Jerzy Kowalewski

June 9 1923 in Warsaw (Poland) – July 27 2013 in Warsaw

Prisoner in the Dachau concentration camp: 1944–1945

In summer 1939 Jerzy Kowalewski returns to his native city of Warsaw after completing high school in Switzerland. He enlists in the Polish Army and then later joins a resistance group. He is arrested by the Gestapo in April 1941. After a year in the Pawiak prison he is then deported to the Auschwitz concentration camp and forced to work in the construction of the Buna factory for I.G. Farben. In May 1942 SS doctors infect him with typhus. He survives and two months later is sent to the Groß-Rosen camp. There the SS force him to work as a stonemason, electrician, and shoe shiner in the SS leaders’ quarters.

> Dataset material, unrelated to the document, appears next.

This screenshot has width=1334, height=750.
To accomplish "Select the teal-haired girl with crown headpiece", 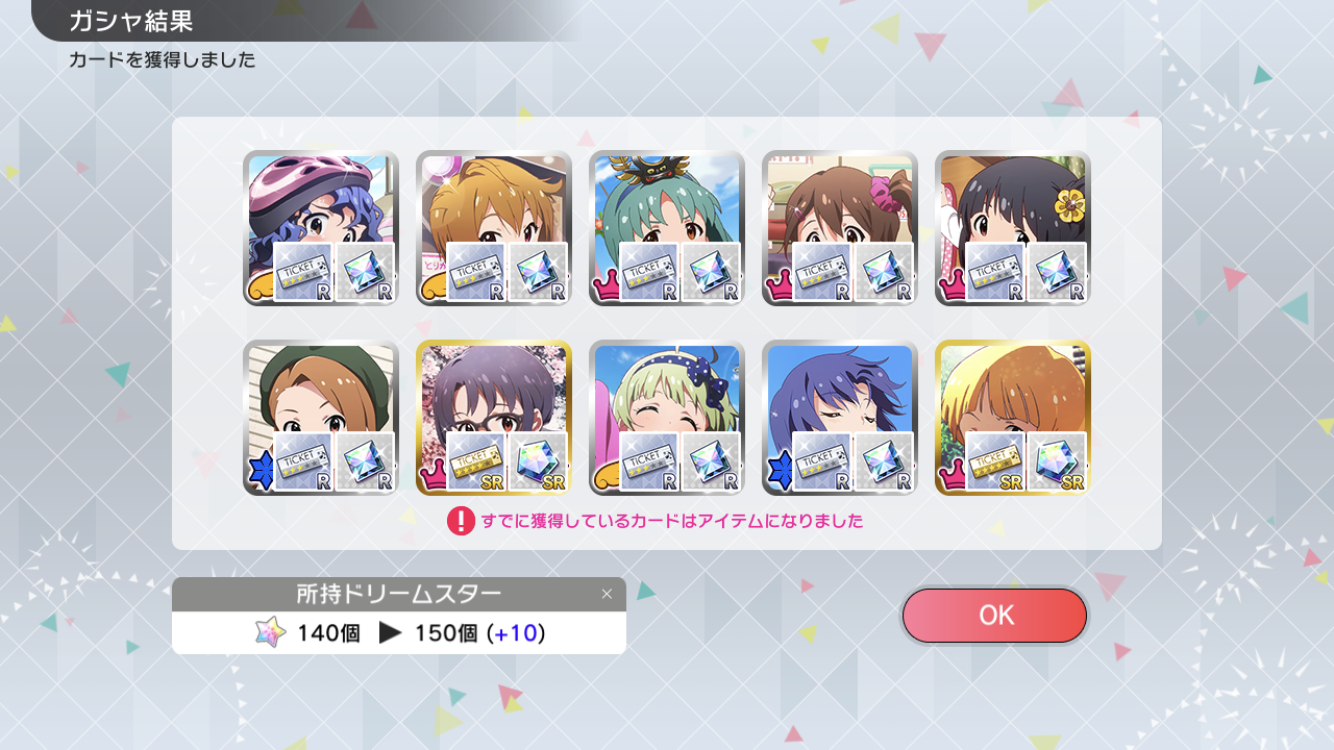I will point(667,228).
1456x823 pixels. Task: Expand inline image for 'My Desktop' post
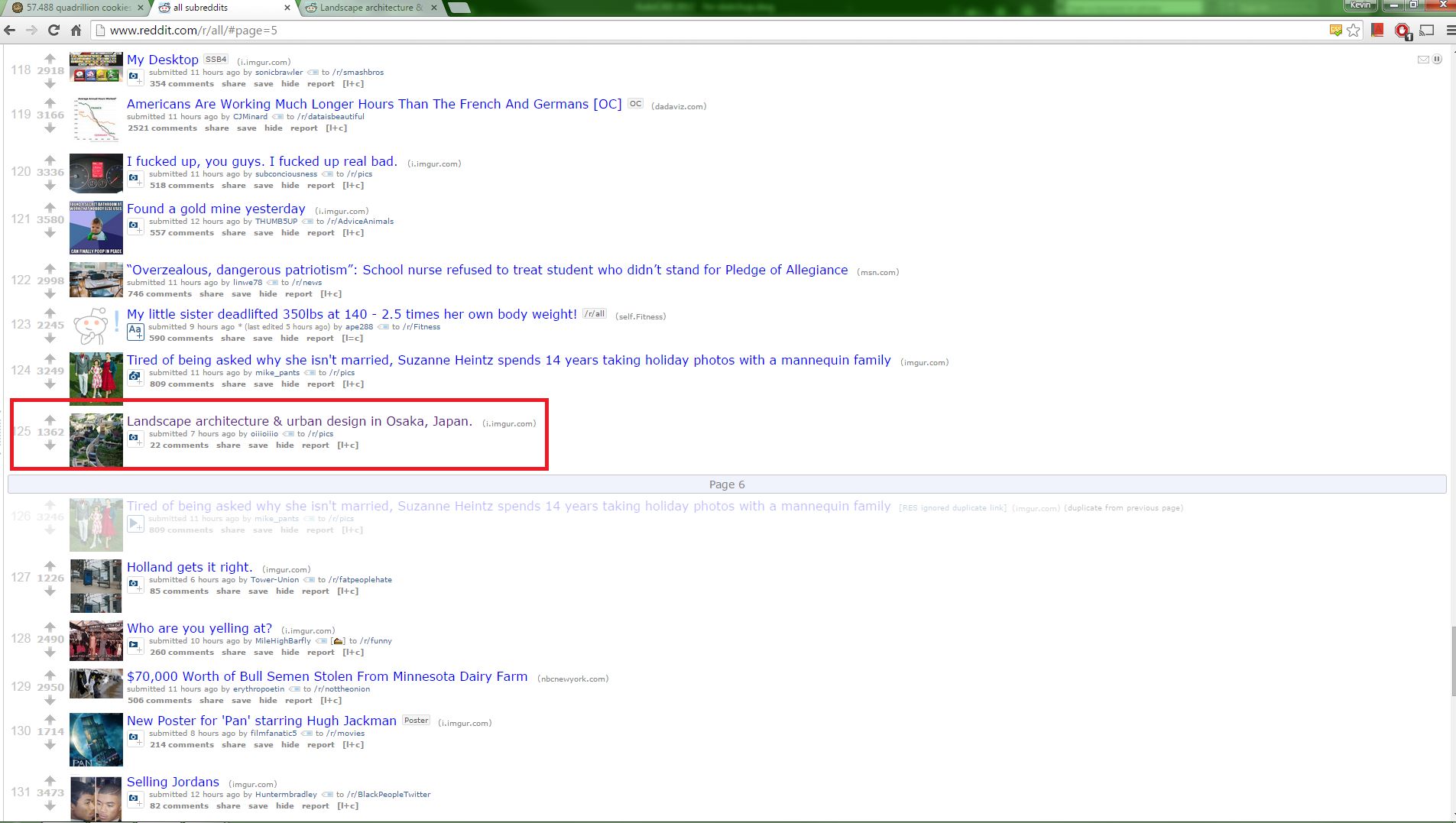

In February 1944 Jerzy Kowalewski is moved to the Dachau concentration camp, where he is forced to work for the SS experimental farms, mainly in planting. He is involved in the resistance activities organized by the Polish prisoners. He is once again the victim of cruel medical experiments. After the camp is liberated by U.S. Army troops on April 29 1945 and months of recuperation, Jerzy Kowalewski joins the Polish Army and serves in Italy and Britain until 1947, before emigrating to Argentina. At the beginning of the 1950s he returns to Warsaw. With Poland under communist rule, Kowalewski, who is not a party member, finds it very difficult to earn a living. As the father of a child suffering polio, Jerzy Kowalewski actively campaigns for children with disabilities resulting from the experiments performed on their parents in concentration camps.